Specifically, they point to the need to find the most effective way to therapeutically modulate type 1 interferon signaling in patients with lupus, particularly with the challenge of developing drugs that can cross the blood–brain barrier. They caution, however, that blocking type 1 interferon signaling in the brain is not without potential risk given the pivotal role of this pathway in host defense and the need for a basal level of interferon signaling to maintain neuronal health.”³

Dr. Tsokos says the biggest challenge will be to identify patients with CNS lupus in whom the interferon pathway is the driving force behind the symptoms & treat only those patients.
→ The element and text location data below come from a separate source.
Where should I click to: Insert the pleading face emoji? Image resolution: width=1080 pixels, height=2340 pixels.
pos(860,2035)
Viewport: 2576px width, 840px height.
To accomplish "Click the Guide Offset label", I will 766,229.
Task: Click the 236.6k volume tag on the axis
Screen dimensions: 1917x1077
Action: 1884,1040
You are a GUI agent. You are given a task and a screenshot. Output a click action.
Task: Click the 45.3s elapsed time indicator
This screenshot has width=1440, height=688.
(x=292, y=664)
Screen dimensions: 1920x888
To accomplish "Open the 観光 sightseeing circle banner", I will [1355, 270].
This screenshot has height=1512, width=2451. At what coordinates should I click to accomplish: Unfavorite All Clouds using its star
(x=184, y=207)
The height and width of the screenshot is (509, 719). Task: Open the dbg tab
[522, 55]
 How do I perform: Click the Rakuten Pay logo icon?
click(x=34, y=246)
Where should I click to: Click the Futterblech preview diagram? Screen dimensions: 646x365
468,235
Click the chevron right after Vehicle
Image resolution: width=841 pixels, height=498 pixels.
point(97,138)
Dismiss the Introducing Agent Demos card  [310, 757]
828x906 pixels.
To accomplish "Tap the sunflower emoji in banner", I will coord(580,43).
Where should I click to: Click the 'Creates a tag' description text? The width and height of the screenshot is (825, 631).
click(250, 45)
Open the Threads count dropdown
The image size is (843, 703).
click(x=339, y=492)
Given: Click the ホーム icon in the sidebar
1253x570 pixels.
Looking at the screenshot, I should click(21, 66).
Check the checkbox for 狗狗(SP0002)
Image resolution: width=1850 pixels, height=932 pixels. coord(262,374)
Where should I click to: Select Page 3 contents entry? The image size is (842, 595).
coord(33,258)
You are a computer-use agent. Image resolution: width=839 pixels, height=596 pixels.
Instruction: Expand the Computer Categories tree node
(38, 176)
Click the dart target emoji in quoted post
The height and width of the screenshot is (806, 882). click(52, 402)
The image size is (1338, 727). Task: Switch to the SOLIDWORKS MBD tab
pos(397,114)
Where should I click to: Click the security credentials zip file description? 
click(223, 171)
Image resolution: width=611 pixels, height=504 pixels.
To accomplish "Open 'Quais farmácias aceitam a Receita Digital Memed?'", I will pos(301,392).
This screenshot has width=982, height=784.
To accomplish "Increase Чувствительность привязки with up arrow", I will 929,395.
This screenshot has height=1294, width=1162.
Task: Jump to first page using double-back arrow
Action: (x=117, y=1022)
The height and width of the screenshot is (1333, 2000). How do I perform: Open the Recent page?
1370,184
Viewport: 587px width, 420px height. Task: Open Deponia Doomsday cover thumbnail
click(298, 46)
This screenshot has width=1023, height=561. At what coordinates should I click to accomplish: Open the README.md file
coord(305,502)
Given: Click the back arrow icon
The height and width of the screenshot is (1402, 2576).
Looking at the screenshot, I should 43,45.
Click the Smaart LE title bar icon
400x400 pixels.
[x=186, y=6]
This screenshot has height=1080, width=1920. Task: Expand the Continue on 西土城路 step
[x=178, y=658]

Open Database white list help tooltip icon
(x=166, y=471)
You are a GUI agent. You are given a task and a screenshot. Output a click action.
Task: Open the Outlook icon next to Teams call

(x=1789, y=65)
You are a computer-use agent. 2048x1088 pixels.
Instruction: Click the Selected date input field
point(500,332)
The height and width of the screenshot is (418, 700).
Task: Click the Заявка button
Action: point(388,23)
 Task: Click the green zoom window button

For Dr. Carroll, the promising preclinical results of anifrolumab suggest its potential as a targeted therapy in people with CNS lupus. To that end, he and his colleagues suggest that patients with CNS lupus, particularly patients with detectable interferon signatures, be included in further clinical trials of anifrolumab.¹

Emphasizing that there is still much work that needs to be done to fully understand how activation of microglia by type I interferon contributes to CNS lupus symptoms, Dr. Bialas underscores the need for clinicians to document and monitor their patients for CNS lupus symptoms.

“I think many lupus patients don’t necessarily think to discuss their neurological symptoms with their rheumatologists, and rheumatologists may not be inclined to ask about them because in most cases there aren’t lupus-specific treatments for these symptoms,” she says. That said, their research indicates new treatments may be coming up in the near future that target type I interferon.

Mary Beth Nierengarten is a freelance medical journalist based in Minneapolis.

References

1. Bialas AR, Presumey J, Das A, et al. Microglia-dependent synapse loss in type I interferon-mediated lupus. Nature. 2017 Jun 22;546(7659):539–543.
2. Das A, Heesters BA, Bialas A, et al. Follicular dendritic cell activation by TLR ligands promotes autoreactive b cell responses. Immunity. 2017 Jan;46(1):106–119.
3. McGlasson S, Hunt D. Neuroinflammation: Synapses pruned in lupus. Nature. 2017 Jun 22;546(7659):482–483.